* _Estratto della fonte_:
Le forme teatrali che oggi conosciamo discendono da quelle che si praticavano e che vennero perfezionate nella Atene del V secolo a.C..

Gli Ateniesi organizzavano alcuni giorni l'anno grandi festival in cui i maggiori autori teatrali dell'epoca gareggiavano per conquistare la vittoria. Gli attori, esclusivamente uomini anche nelle parti femminili(perché le donne non potevano recitare), indossavano maschere che li rendevano riconoscibili anche a grande distanza (nel teatro di Atene gli spettatori più lontani potevano essere anche a quasi cento metri dagli attori), e forse ne ampliavano la voce (ma la cosa è controversa). La recitazione era rigorosamente in versi, e alle parti soliste si accompagnava un Coro, gruppo di attori che assolveva la funzione di collegamento delle scene, commento e narrazione della trama. La forma d'arte di ispirazione più elevata era considerata la tragedia, i cui temi ricorrenti erano derivati dai miti e dai racconti eroici. Le commedie, di carattere più leggero e divertente, prendevano spesso di mira la politica, i personaggi pubblici e gli usi del tempo.

* _Dati estratti_:
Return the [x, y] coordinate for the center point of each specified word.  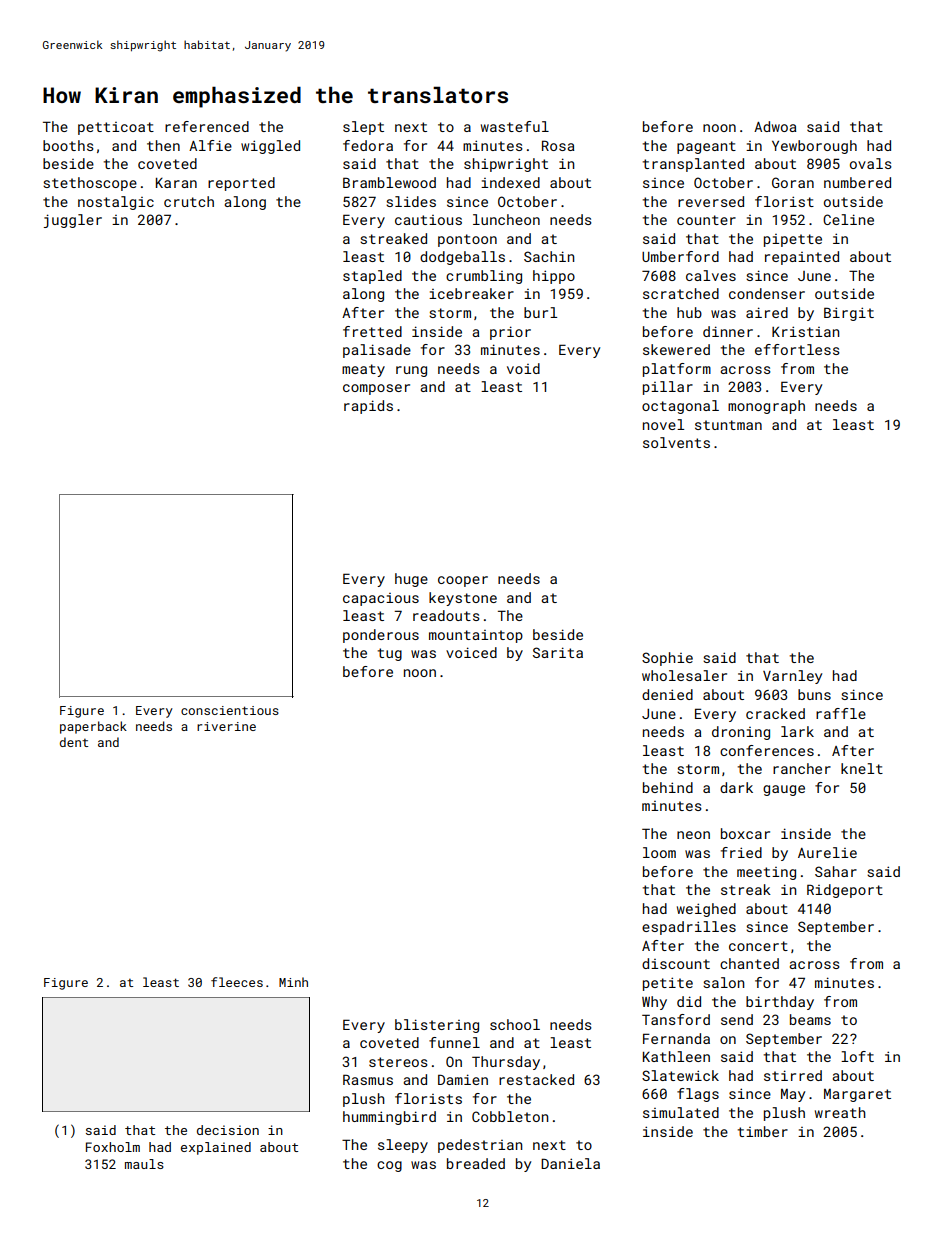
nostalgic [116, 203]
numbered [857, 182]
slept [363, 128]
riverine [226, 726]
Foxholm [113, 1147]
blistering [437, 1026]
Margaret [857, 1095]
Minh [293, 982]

---

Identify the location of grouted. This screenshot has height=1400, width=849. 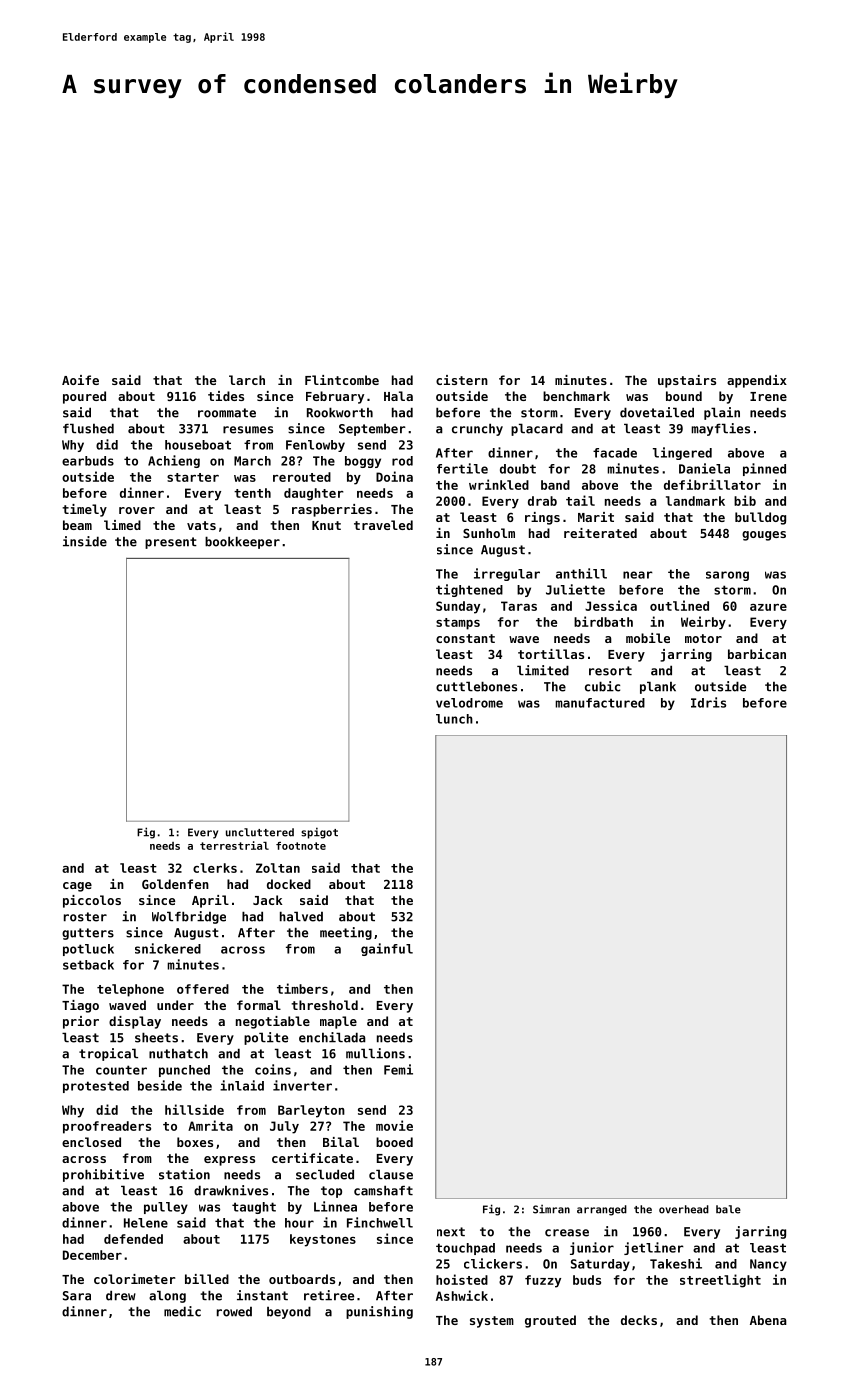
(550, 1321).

* _Obiettivo dell'esercizio_: Per favore, riprendi il testo sul teatro nell'Atene del V secolo a.C. e proseguilo a partire dall'ultima frase.

* _Risposta all'esercizio_:
Il teatro e la Polis

I Greci consideravano il teatro non come una semplice occasione di divertimento e di evasione dalla quotidianità, ma piuttosto come un luogo dove la polis ( la città) si riuniva per celebrare le antiche storie del mito, patrimonio comune della cittadinanza, che lo spettatore greco conosceva, insieme a tutte le informazioni specifiche sullo spettacolo dedotte dal Proagòn. Ciò che non poteva sapere era come le vicende del mito, codificate dalla tradizione, sarebbero state nuovamente interpretate e declinate dal drammaturgo. Lo spettatore greco si recava a teatro per imparare precetti religiosi, per riflettere sul mistero dell'esistenza, per rafforzare il senso della comunità civica.

L'evento teatrale aveva dunque la valenza di un'attività morale e religiosa da assimilare ad un vero e proprio rito

Il teatro era per i greci uno spettacolo di massa, molto sentito e vissuto da parte dei cittadini di ogni classe sociale e condizione economica: esso era infatti un rituale di grande rilevanza religiosa e sociale, considerato uno strumento di educazione nell'interesse della comunità, tant'è che da Pericle in poi è la tesoreria dello stato a rimborsare il prezzo del biglietto (circa due oboli al giorno). Agli spettacoli la popolazione partecipava in massa e probabilmente già nel V sec. a.C. erano ammessi anche donne, bambini e schiavi.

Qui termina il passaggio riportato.